WHAT THE EXERCISE ASKS: Transcribe the data that follows. Match it character for character.

════════════════

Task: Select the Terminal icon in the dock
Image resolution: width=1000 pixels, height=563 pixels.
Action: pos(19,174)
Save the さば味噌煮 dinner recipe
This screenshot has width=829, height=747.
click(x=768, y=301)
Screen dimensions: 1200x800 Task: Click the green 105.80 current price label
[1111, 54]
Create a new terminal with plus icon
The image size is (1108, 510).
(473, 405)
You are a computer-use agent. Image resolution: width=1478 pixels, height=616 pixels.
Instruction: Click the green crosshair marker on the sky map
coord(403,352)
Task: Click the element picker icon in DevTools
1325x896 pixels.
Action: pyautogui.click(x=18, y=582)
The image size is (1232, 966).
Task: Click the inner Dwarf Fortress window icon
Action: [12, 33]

════════════════

ANSWER AREA:
Task: Select the Terminal icon in the dock
Image resolution: width=1000 pixels, height=563 pixels.
Action: pos(19,174)
Save the さば味噌煮 dinner recipe
This screenshot has width=829, height=747.
click(x=768, y=301)
Screen dimensions: 1200x800 Task: Click the green 105.80 current price label
[1111, 54]
Create a new terminal with plus icon
The image size is (1108, 510).
(473, 405)
You are a computer-use agent. Image resolution: width=1478 pixels, height=616 pixels.
Instruction: Click the green crosshair marker on the sky map
coord(403,352)
Task: Click the element picker icon in DevTools
1325x896 pixels.
Action: pyautogui.click(x=18, y=582)
The image size is (1232, 966).
Task: Click the inner Dwarf Fortress window icon
Action: [12, 33]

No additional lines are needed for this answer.